When looking for performance bottlenecks, you're mostly interested in the "Runnable" thread state although it's always a good idea to have a look at the "Net I/O" and "Blocking" thread states in order to check if the network or synchronization issues are reducing the performance of your application.
Nodes in the call tree (methods, classes, packages or Java EE components, depending on the selected aggregation level) are sorted by total time. This is the sum of all execution times of this node on the particular call path as given by the ancestor nodes. Only threads in the current thread selection are considered and only measurements with the currently selected thread status are shown.
Optionally, the call tree offers the possibility to show the inherent time of a node. The inherent time is defined as the total time of a method minus the time of its child nodes. Since child nodes can only be in unfiltered classes, calls into filtered classes go into the inherent time. If you change your method call recording filters, the inherent times in the call tree can change.

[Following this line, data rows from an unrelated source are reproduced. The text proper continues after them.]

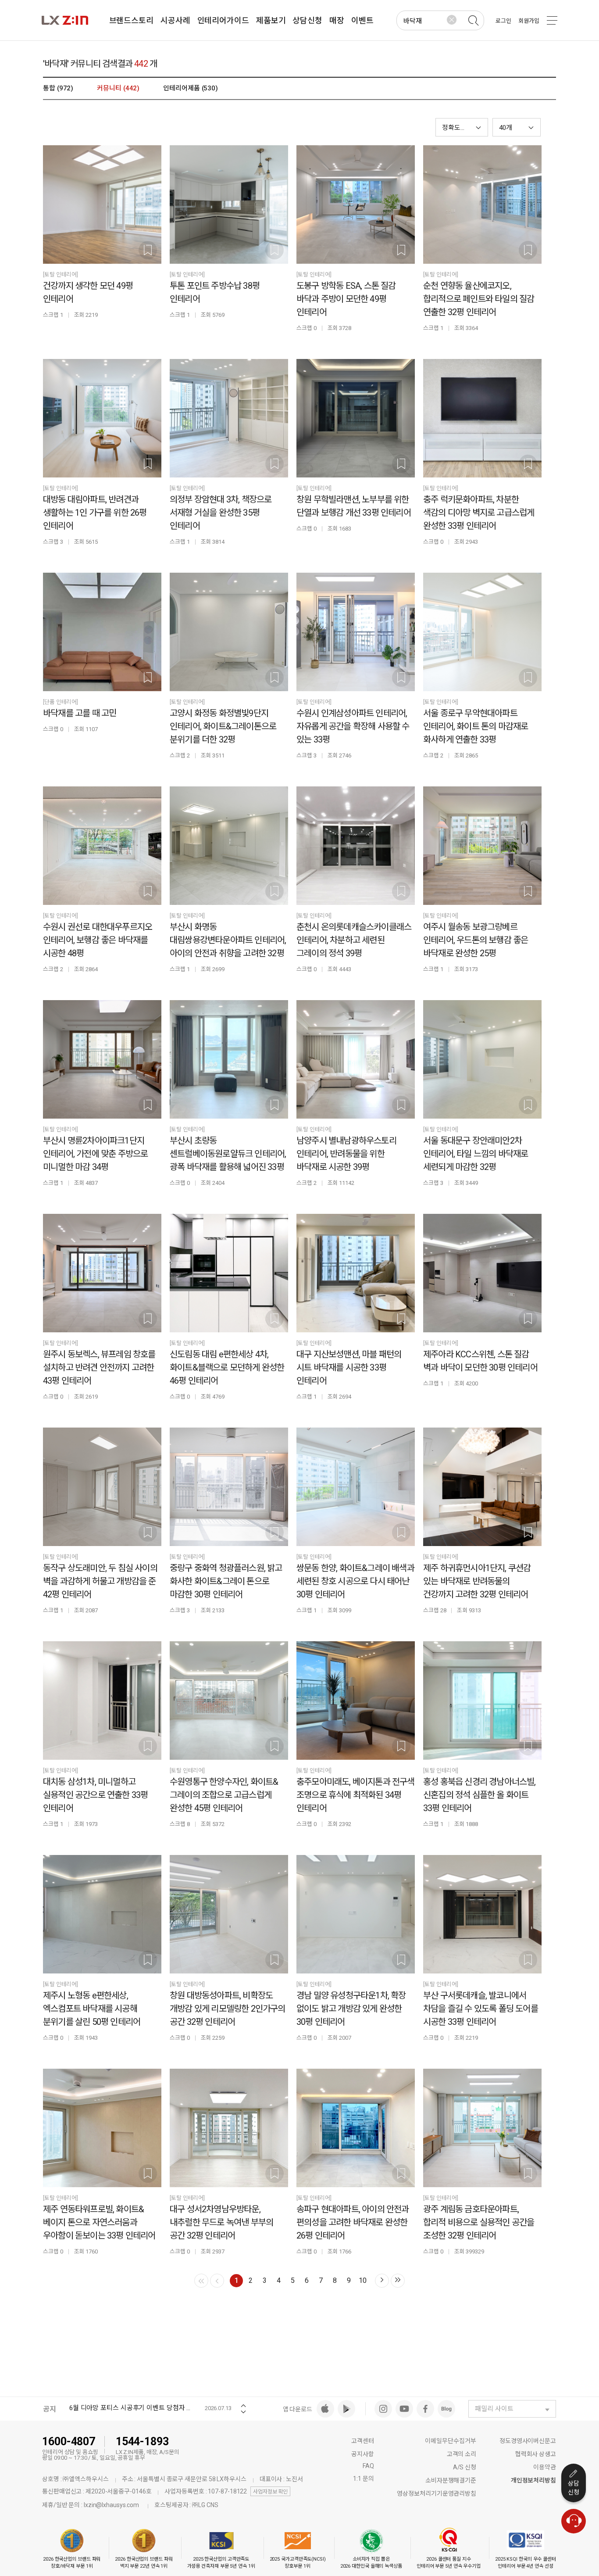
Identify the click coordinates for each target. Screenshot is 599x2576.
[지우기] (452, 20)
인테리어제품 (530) (190, 88)
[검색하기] (473, 20)
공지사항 (362, 2454)
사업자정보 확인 (270, 2492)
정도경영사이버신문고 (527, 2440)
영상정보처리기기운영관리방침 (436, 2493)
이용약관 (544, 2467)
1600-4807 (68, 2441)
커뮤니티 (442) (118, 88)
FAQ (368, 2465)
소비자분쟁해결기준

While the call tree view shows all call stacks in your application, the hot spots view shows the methods that take most of the time. Each method can potentially be called through many different call stacks, so the invocation counts in the call tree and the hot spots view do not have to match. The hot spots view shows the inherent time rather than the total time. In addition, the hot spots view offers the option to include calls to filtered classes into the inherent time. Please see the article on hot spots and filters for a thorough discussion of this topic.
When you open a hot spot node, you see a reverse call tree. However, the times that are displayed in those backtraces do not have the same meaning as those in the call tree, since they do not express a time measurement for the corresponding node. Rather, the time displayed at each node indicates how much time that particular call tree contributes to the hot spot. If there is only one backtrace, you will see the hot spot time at each node.
The times that are shown for nodes (methods, classes, packages or Java EE components, depending on the selected aggregation level) in the call graph are the same as those in the hot spots view. The times that are associated with the incoming arrows are the same as those in the first level of the hot spot backtrace, since they show all calling nodes and the cumulated duration of their calls. The time on the outgoing arrows is a measurement that cannot be found in the call tree. It shows the cumulated duration of calls from this node, while the call tree shows the cumulated duration of calls from the current call stack.